◆ **Trecho selecionado**:
-=-=-=-=-
A vida de Santa Dulce dos Pobres
Maria Rita de Sousa Brito Lopes Pontes nasceu em Salvador, em 1914. Desde adolescente acolhia doentes e necessitados na casa da família, que ficou conhecida como “a portaria de São Francisco”. Em 1933 entrou na Congregação das Irmãs Missionárias da Imaculada Conceição e recebeu o nome Irmã Dulce, em homenagem à mãe. Como religiosa, ensinou, evangelizou operários e organizou assistência para quem não encontrava lugar nos serviços públicos.
O galinheiro que virou hospital
Sem recursos suficientes, Irmã Dulce chegou a abrigar doentes num galinheiro do convento. A obra cresceu e deu origem a uma ampla rede de atendimento, hoje conhecida como Obras Sociais Irmã Dulce. Pequena e de saúde frágil, ela percorria repartições, buscava doações e acompanhava pessoalmente os pobres, sem perguntar primeiro por religião ou origem.
O Anjo Bom da Bahia
Irmã Dulce morreu em 1992, depois de décadas de serviço incansável. Foi canonizada em 2019 como Santa Dulce dos Pobres, primeira mulher nascida no Brasil elevada aos altares. Sua vida ensina que a caridade precisa de ternura, mas também de organização, coragem e perseverança. Para ela, cada pessoa abandonada era o próprio Cristo pedindo lugar.
-=-=-=-=-
◆ **Material fornecido**:
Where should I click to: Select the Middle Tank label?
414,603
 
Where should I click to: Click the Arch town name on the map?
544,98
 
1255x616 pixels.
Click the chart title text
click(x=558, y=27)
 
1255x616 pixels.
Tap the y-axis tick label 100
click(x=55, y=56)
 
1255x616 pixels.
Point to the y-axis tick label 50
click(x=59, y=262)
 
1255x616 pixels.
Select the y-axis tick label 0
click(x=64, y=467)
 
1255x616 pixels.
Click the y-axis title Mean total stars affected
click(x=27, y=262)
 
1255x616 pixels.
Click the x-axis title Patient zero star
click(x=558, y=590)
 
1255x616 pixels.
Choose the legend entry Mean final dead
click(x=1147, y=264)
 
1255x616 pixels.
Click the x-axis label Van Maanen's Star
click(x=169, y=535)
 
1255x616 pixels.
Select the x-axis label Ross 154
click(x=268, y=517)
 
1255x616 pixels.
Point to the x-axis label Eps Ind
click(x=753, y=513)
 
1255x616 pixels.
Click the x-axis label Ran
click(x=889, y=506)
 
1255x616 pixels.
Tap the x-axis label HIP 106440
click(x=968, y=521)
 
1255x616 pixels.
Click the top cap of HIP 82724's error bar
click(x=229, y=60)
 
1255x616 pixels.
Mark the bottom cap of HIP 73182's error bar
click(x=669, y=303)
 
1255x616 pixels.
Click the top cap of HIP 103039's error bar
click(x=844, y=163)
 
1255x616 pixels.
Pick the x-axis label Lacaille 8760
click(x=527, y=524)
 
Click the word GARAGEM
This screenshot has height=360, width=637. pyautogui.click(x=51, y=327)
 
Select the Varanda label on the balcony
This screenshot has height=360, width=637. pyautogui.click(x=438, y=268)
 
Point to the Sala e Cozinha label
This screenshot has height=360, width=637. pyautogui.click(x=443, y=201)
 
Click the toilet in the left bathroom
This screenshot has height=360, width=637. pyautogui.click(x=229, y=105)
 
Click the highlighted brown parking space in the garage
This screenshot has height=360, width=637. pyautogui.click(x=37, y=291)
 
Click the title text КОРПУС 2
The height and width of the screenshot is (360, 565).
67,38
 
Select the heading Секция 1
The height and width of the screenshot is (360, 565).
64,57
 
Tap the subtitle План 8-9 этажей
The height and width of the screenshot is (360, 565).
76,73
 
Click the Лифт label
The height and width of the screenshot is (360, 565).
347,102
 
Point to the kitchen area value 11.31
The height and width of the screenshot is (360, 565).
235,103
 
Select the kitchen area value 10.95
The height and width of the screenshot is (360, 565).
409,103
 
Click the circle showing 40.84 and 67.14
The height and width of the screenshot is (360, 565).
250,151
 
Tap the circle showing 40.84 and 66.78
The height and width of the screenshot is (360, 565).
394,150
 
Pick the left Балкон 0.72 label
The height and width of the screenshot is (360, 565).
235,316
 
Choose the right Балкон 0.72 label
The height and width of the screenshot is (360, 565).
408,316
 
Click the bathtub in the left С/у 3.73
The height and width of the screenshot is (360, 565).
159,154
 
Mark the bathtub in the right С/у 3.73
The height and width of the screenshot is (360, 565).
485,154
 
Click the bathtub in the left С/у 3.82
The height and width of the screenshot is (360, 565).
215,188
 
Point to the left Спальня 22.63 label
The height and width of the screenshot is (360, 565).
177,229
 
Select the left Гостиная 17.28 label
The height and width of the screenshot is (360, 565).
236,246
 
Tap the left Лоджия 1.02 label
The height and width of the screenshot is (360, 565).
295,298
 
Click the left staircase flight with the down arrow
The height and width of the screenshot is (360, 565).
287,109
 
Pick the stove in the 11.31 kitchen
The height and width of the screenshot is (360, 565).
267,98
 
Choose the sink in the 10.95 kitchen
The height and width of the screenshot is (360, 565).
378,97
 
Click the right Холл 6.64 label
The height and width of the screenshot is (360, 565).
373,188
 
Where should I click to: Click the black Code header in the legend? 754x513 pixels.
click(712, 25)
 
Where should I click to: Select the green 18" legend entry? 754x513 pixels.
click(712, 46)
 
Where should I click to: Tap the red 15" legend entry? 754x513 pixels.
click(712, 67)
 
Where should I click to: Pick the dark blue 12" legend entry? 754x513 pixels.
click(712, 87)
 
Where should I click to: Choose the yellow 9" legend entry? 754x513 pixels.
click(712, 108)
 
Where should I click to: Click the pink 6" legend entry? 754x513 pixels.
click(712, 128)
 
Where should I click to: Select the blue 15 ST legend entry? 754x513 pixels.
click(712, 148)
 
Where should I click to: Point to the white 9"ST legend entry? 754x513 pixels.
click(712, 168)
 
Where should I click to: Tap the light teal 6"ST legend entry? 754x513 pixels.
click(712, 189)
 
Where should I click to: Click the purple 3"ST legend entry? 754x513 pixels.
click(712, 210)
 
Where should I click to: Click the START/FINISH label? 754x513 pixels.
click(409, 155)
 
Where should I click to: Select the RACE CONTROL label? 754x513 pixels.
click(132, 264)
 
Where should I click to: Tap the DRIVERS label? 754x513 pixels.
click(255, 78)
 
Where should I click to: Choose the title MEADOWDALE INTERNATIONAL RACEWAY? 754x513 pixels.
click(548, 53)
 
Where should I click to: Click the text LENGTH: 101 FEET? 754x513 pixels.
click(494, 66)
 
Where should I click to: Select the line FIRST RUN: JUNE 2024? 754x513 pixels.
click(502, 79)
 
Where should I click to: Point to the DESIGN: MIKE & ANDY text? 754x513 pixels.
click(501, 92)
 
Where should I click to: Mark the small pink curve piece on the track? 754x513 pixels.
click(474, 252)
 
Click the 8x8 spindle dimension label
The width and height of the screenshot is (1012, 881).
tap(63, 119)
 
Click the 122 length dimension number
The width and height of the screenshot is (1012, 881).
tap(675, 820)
-=-=-=-=-
◆ **Descrição do exercício**: Reproduza o trecho do texto sobre Santa Dulce dos Pobres de "A vida de Santa" a "nos serviços públicos.", trocando "adolescente" por "jovem".

◆ **Tarefa concluída**:
A vida de Santa Dulce dos Pobres
Maria Rita de Sousa Brito Lopes Pontes nasceu em Salvador, em 1914. Desde jovem acolhia doentes e necessitados na casa da família, que ficou conhecida como “a portaria de São Francisco”. Em 1933 entrou na Congregação das Irmãs Missionárias da Imaculada Conceição e recebeu o nome Irmã Dulce, em homenagem à mãe. Como religiosa, ensinou, evangelizou operários e organizou assistência para quem não encontrava lugar nos serviços públicos.